Une brève vision sans aspect
particulier dans La Ligne verte
11 , apparition incertaine mais de taille, au
sens propre comme au sens figuré, celle de John Caffey, le
Christ guérisseur noir mort sur la chaise électrique
pour un crime qu'il n'a pas commis. Il protège le gardien-chef
Paul Edgecombe, homme compréhensif et généreux,
qu'il a connu dans la prison, et guéri d'une maladie
invalidante.
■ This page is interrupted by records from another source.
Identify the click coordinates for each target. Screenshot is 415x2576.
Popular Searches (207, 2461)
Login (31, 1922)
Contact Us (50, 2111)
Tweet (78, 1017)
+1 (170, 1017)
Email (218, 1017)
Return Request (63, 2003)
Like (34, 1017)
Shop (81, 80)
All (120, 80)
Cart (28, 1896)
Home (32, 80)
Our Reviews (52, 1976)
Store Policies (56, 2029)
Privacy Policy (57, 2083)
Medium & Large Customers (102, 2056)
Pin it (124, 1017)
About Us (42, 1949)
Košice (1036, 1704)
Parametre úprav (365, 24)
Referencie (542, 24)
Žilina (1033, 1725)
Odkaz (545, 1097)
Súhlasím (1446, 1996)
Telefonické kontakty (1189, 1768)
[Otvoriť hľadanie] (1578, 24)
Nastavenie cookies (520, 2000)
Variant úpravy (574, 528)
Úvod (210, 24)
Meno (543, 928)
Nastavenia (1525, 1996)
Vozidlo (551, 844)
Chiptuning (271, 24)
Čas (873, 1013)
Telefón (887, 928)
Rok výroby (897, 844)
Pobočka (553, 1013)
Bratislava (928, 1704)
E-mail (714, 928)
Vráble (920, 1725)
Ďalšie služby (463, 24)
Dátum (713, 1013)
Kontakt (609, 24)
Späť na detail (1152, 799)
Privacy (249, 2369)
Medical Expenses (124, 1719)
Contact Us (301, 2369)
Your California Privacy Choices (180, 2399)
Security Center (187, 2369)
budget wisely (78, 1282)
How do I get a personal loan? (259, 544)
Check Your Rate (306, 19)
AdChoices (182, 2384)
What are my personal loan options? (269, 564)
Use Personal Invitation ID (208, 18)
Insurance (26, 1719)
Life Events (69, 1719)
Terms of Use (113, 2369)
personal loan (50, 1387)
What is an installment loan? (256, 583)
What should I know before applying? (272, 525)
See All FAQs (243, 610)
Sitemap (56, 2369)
Il lui a assuré une vitalité surprenante.
Lors d'un grave accident d'autobus,
Paul, miraculé, a sa femme Janice qui se meurt entre ses bras
: "Au secours! j'ai
crié de nouveau.
Je me suis tourné vers le passage sous le pont, et là,
j'ai vu John Caffey. Il se tenait, formidable silhouette fondue dans
l'ombre, ses longs bras ballants, le crâne luisant.
- John! j'ai appelé de toutes mes forces. Oh, John, je t'en
prie, aide-moi! Je t'en prie, aide Janice!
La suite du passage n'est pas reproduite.